Phase 2: Agent-native interface       (next)
  ├─ #86  Remove agent friction points ✅ (PR #223)
  ├─ #62  Discovery protocols ✅ (PR #224)
  ├─ #88  Fermi validation gate ⚙️ (open PR #225)
  ├─ #114-I3 Plan delete/archive
  ├─ #114-I6 Download URL TTL extension
  ├─ #114-I4 Idempotency guard ✅ (PR #242)
  ├─ #114-I8 plan_wait tool (P2 — primary polling alternative now that MCP notifications are blocked)
  ├─ #114-I9 Prompt iteration linking
  ├─ #114-I11 Server identity in responses
  └─ #114-I13 Remote SSE reliability (if SSE kept for non-agent consumers)

Phase 3: Automated quality            (then)
  ├─ #42  Evidence traceability
  ├─ #43  Assumption drift monitor
  ├─ #56  Adversarial red-team
  └─ #57  Banned words / lever realism

Phase 4: Self-improving pipeline      (concurrent with 3)
  ├─ #94  Autoresearch prompt optimization ⚙️ (open PR #226 foundation, PR #227 runner)
  └─ #59  A/B testing promotion ⚙️ (open PR #227)

Phase 5: Autonomous execution         (after quality gates)
  ├─ #41  Plan execution engine
  ├─ #60-66 Agent swarm
  └─ #92  Model routing

Each phase enables the next. Skipping to Phase 5 without Phase 3 means agents execute unchecked plans at scale — the worst outcome.
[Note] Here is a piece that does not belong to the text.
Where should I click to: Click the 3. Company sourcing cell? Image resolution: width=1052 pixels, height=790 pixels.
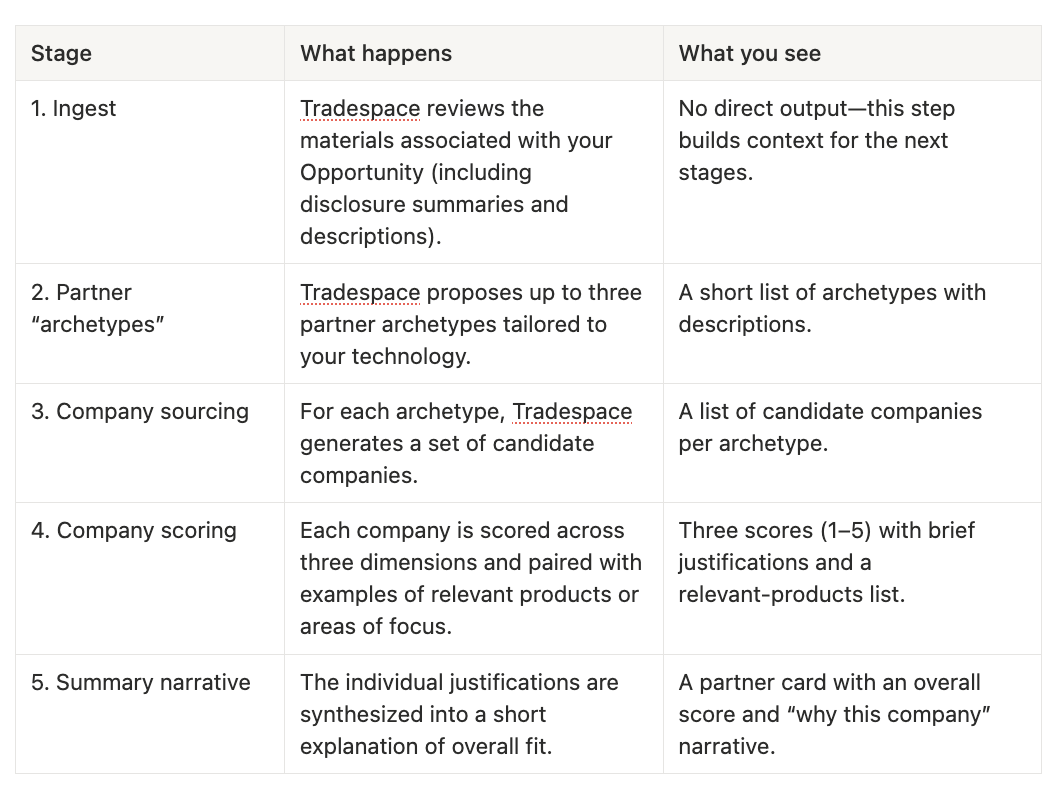pos(150,443)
Key Machine-Readable Outputs Agents Need

From proposal #86 (F4), the most agent-useful files in the zip artifact:

File	Contents
`assumptions/distilled_assumptions.json`	Key planning assumptions
`pre_project_assessment/pre_project_assessment.json`	Go/no-go recommendation
`negative_feedback/negative_feedback.json`	Risk register
`wbs/wbs_level2.json`	Work breakdown structure

A future plan_summary.json collating these into a single file would eliminate the need for agents to parse multiple artifacts.